Tooth Grinding & How to Stop It

If you think you suffer from bruxism, ask your dentist for options that might ease your pain.

If you think you suffer from bruxism, ask your dentist for options that might ease your pain.

There’s nothing worse than waking up feeling more tired than when you went to sleep the night before. Waking up with a headache is even worse. It is estimated that headaches affect about 50% of adults around the world.

Many tension headaches can be traced to “a bad bite” or dental stress, particularly tooth grinding. Also known as bruxism, tooth grinding is a common problem; one which could be helped by jawline slimming treatment. In addition to headaches, symptoms of teeth grinding include:

  • Facial pain and earaches
  • Sore jaw, teeth and gums
  • Worn down, loose or fractured teeth

It has been found that 70% of teeth grinding in adults is related to stress or anxiety. Other factors that contribute to teeth grinding include smoking, drinking alcohol, sleep apnea (pauses in breathing during sleep) and caffeine. Visit your dentist to discuss and potentially correct any issues you have from Bruxism.

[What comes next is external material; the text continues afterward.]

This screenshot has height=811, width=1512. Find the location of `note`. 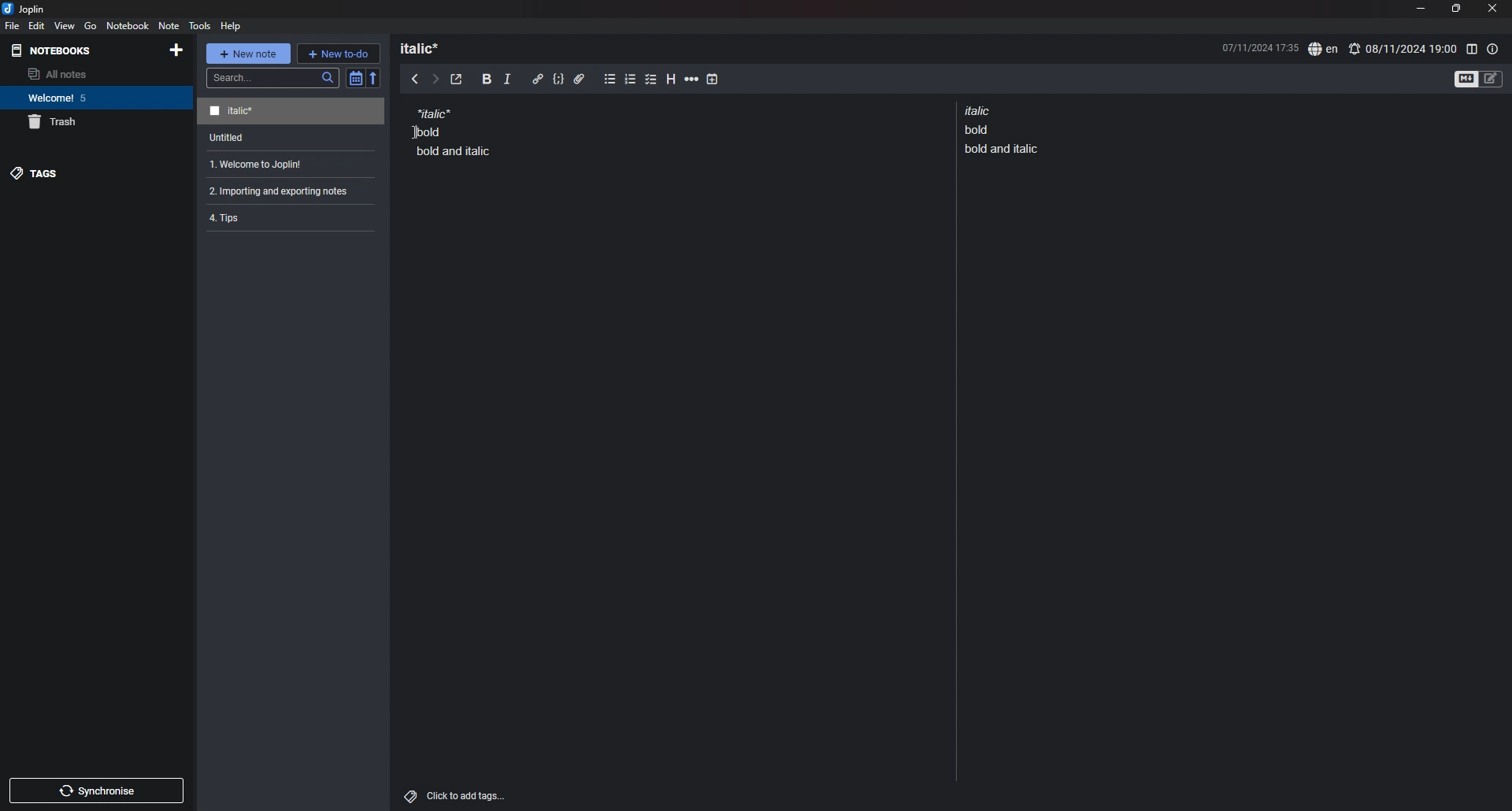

Tooth grinding also occurs in children, but the causes are different. Misaligned teeth, mouth irritation or allergies can cause kids to grind their teeth. Most kids outgrow tooth grinding by adolescence.

If you suffer from headaches, a sore jaw or facial pain, see your dentist. Treatment varies, but typically includes being fitted with a mouthguard to help prevent tooth damage while sleeping and finding ways to cut the stress in your life – exercise, meditation or counseling can all help.